This week, we’re dipping into Mother Goose: Rhymes, Jingles and Fairy Tales, published in Philadelphia by Henry Altemus Company in 1896. This richly illustrated volume gathers together a wide assortment of traditional rhymes, playful, peculiar, and occasionally just a little bit dark, alongside hundreds of accompanying illustrations that bring their world to life.
The figure of Mother Goose herself is less a single author and more a kind of storytelling spirit, a name attached over time to a vast body of oral tradition. These rhymes were passed down across generations, spoken, sung, and shared long before they were ever printed, shaped by memory and repetition rather than any one definitive source.
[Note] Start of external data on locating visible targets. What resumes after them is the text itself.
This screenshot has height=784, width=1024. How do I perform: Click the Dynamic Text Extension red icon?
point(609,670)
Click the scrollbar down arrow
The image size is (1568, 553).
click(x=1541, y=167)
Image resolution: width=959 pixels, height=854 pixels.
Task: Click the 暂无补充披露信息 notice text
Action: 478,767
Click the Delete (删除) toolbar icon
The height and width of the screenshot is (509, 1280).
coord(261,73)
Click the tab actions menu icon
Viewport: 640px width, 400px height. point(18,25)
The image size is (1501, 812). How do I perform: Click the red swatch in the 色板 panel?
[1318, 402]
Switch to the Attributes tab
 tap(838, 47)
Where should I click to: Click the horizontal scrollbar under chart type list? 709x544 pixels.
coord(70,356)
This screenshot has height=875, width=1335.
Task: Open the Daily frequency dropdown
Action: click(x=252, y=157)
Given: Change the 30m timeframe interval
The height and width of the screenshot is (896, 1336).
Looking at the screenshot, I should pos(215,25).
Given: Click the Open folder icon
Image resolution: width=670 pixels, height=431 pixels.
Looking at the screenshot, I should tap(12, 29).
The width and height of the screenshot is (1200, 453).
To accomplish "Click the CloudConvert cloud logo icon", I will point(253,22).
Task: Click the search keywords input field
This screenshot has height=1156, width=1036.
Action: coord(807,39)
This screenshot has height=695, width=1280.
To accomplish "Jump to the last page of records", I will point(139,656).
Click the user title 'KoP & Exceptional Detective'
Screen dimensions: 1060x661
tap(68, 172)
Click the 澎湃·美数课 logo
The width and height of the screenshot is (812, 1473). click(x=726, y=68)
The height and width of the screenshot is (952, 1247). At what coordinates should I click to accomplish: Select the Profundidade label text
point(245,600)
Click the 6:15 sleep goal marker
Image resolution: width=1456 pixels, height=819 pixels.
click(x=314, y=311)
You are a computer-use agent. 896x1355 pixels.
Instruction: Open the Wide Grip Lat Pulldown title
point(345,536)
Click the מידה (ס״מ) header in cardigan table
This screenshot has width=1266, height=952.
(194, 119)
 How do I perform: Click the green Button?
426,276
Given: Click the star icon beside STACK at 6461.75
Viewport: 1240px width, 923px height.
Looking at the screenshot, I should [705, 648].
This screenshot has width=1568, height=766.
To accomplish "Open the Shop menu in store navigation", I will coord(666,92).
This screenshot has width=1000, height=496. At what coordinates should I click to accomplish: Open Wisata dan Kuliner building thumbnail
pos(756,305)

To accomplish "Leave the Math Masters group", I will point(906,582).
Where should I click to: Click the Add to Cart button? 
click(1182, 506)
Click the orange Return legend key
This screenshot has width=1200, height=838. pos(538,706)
What makes Mother Goose so enduring is its balance of rhythm and oddity. There are kings and cats, crooked men and runaway dishes, moments of nonsense alongside hints of something sharper just beneath the surface. For children, they’re catchy and curious; for adults, they sometimes feel like fragments of a much older world, tucked into deceptively simple verse.
By the time this edition was printed in the late 19th century, publishers were starting to gather these wandering rhymes into books, giving them a kind of permanence they’d never had before. Still, they don’t quite sit still. Even on the page, they feel like they’re meant to be spoken aloud.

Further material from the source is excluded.